• Dataset:
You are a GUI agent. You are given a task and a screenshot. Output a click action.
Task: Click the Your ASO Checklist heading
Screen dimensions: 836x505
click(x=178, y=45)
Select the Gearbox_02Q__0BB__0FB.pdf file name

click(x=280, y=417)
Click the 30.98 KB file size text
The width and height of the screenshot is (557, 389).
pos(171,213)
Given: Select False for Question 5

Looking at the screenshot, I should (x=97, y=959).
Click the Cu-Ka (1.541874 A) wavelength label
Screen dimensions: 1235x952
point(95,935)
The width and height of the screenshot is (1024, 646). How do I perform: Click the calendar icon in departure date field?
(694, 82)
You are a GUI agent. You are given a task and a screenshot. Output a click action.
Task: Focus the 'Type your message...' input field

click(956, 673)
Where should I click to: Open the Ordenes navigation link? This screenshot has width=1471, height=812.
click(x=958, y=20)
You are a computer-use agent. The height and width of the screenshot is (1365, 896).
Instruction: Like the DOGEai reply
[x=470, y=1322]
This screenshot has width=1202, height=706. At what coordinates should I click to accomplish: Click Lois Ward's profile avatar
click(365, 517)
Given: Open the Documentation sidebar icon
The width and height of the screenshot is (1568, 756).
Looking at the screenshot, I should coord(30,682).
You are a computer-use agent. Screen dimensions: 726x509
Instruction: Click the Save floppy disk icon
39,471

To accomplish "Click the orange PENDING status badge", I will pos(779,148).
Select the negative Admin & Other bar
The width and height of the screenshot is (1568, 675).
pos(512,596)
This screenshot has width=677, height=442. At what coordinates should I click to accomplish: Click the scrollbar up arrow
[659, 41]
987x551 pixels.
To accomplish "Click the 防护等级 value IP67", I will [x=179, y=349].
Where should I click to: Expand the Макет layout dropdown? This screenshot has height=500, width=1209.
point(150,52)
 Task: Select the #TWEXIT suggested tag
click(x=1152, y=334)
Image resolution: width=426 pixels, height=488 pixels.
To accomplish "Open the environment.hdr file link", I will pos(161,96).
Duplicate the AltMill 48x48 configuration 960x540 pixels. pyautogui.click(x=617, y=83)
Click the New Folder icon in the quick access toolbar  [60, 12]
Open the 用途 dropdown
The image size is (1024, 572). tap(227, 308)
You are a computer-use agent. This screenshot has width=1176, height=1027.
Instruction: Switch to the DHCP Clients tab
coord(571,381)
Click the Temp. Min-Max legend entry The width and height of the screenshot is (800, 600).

• Set task: Copy the stretch from the line containing "I will pos(779,148)." through the line containing "coord(571,381)", keeping each line as it stands.

• Correct output:
To accomplish "Click the orange PENDING status badge", I will pos(779,148).
Select the negative Admin & Other bar
The width and height of the screenshot is (1568, 675).
pos(512,596)
This screenshot has width=677, height=442. At what coordinates should I click to accomplish: Click the scrollbar up arrow
[659, 41]
987x551 pixels.
To accomplish "Click the 防护等级 value IP67", I will [x=179, y=349].
Where should I click to: Expand the Макет layout dropdown? This screenshot has height=500, width=1209.
point(150,52)
 Task: Select the #TWEXIT suggested tag
click(x=1152, y=334)
Image resolution: width=426 pixels, height=488 pixels.
To accomplish "Open the environment.hdr file link", I will pos(161,96).
Duplicate the AltMill 48x48 configuration 960x540 pixels. pyautogui.click(x=617, y=83)
Click the New Folder icon in the quick access toolbar  [60, 12]
Open the 用途 dropdown
The image size is (1024, 572). tap(227, 308)
You are a computer-use agent. This screenshot has width=1176, height=1027.
Instruction: Switch to the DHCP Clients tab
coord(571,381)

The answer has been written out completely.